## EXCERTO DA PÁGINA:
------------------------
Vejamos a diferença entre o tanto que uma história nos pode ensinar e transmitir, e o quão pobre e limitada é uma lição de moral que dela se queira retirar. Para tal, nada melhor do que recorrer a um dos primeiros relatos da humanidade, a Odisseia de Homero, no qual se conta o regresso do mítico Ulisses a Ítaca.
Ao lermos a Odisseia sabemos que Ulisses, finda a guerra de Tróia, demorou dez anos a chegar a casa em Ítaca, onde a fiel Penélope, a sua esposa, pacientemente o esperava, desdenhando nesse entretanto todos os seus muitos pretendentes.
Ulisses levou um tanto tempo no regresso porque pelo caminho encontrou primeiro sereias que tocavam e cantavam uma música maravilhosa, que enfeitiçava a todos quantos por elas passavam, e logo com isso atrasou-se um bom bocado.
Mais à frente, tempestades e tentações desviaram-no da rota certa, tendo ele ido parar à ilha da linda ninfa Calipso, que lhe ofereceu amor eterno e a imortalidade caso ele ficasse com ela. Ele foi ficando durante uns tempos, mas depois de uns quantos anos fez-se novamente ao mar, decidido a regressar a Ítaca e aos saudosos braços de Penélope.
Por fim, depois de muito passar, Ulisses lá conseguiu aportar em Ítaca, envelhecido e cansado, e só o seu cão, Argos, o reconheceu.
------------------------
## O QUE FAZER:
**a)** Pode reproduzir, do excerto sobre a Odisseia, o trecho que vai de "Ao lermos a" até "braços de Penélope."?
**b)** Como ficaria, de forma mais breve, o parágrafo do excerto sobre a Odisseia que começa por "Mais à frente, tempestades"? Reescreva-o mantendo os factos principais.
**c)** O que vem a seguir no excerto sobre o regresso de Ulisses a Ítaca? Prossiga o texto a partir da última frase apresentada.

## DADOS REGISTADOS:
------------------------
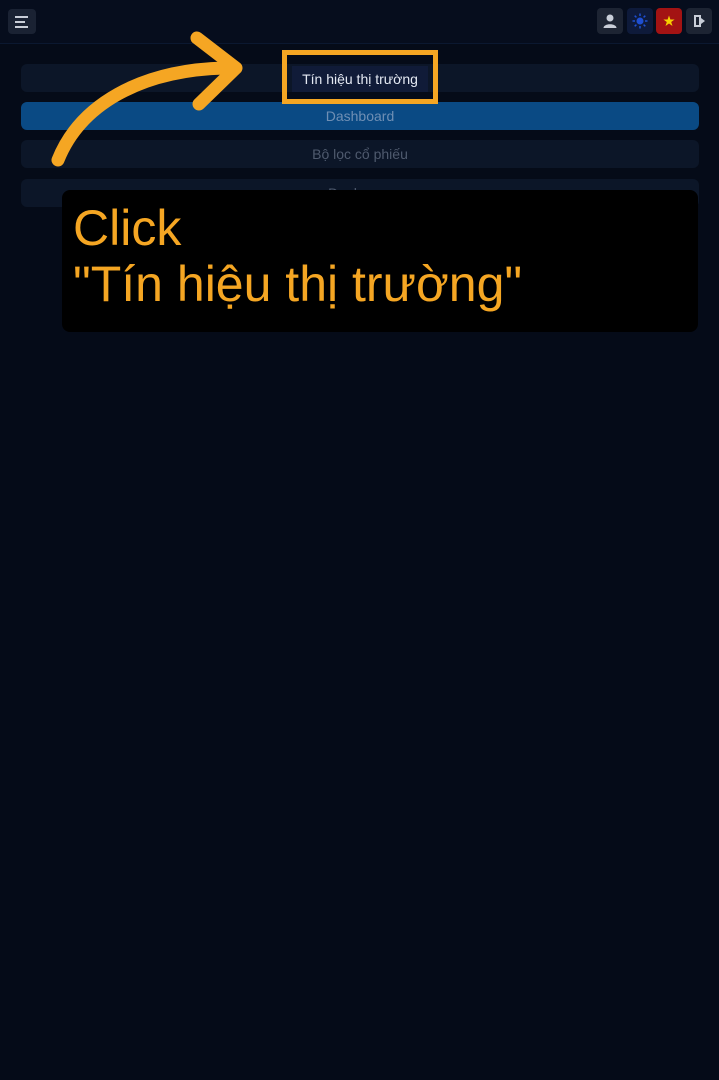 The width and height of the screenshot is (719, 1080). Describe the element at coordinates (360, 22) in the screenshot. I see `top-bar` at that location.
------------------------
## RESPOSTAS DO EXERCÍCIO:
**a)**
Ao lermos a Odisseia sabemos que Ulisses, finda a guerra de Tróia, demorou dez anos a chegar a casa em Ítaca, onde a fiel Penélope, a sua esposa, pacientemente o esperava, desdenhando nesse entretanto todos os seus muitos pretendentes.
Ulisses levou um tanto tempo no regresso porque pelo caminho encontrou primeiro sereias que tocavam e cantavam uma música maravilhosa, que enfeitiçava a todos quantos por elas passavam, e logo com isso atrasou-se um bom bocado.
Mais à frente, tempestades e tentações desviaram-no da rota certa, tendo ele ido parar à ilha da linda ninfa Calipso, que lhe ofereceu amor eterno e a imortalidade caso ele ficasse com ela. Ele foi ficando durante uns tempos, mas depois de uns quantos anos fez-se novamente ao mar, decidido a regressar a Ítaca e aos saudosos braços de Penélope.

**b)** Tempestades e tentações desviaram Ulisses da rota e levaram-no à ilha da ninfa Calipso, que lhe ofereceu amor eterno e imortalidade se ficasse com ela. Ficou alguns anos, mas voltou ao mar, decidido a regressar a Ítaca e a Penélope.

**c)**
Ora bem, fizemos o resumo da Odisseia, obra na qual se contam as aventuras e desventuras de Ulisses no seu regresso a casa após a guerra de Tróia. Aprendemos com essa história como há tentações perigosas, Calipsos que nos desviam do caminho, tempestades que nos levam para fora da rota certa, e muitas outras coisas mais, com que nos podemos perder, ou seja, tudo excelentes ensinamentos.
Até aqui tudo bem, porém, imagine-se que alguém quer retirar do relato homérico uma lição de moral, nesse caso, ficava logo tudo estragado e mais pobre. Um moralista afirmaria certamente que Ulisses não devia ter perdido tanto tempo com sereias e ninfas, dado que Penélope estava à sua espera.
Para além disso, se tivesse vindo mais cedo para casa, Ulisses não teria chegado envelhecido e cansado, mas ainda novo e cheio de vigor. Em síntese, um moralista concluiria que não se deve deixar ninguém à espera, e que chegar as horas dá saúde e faz crescer.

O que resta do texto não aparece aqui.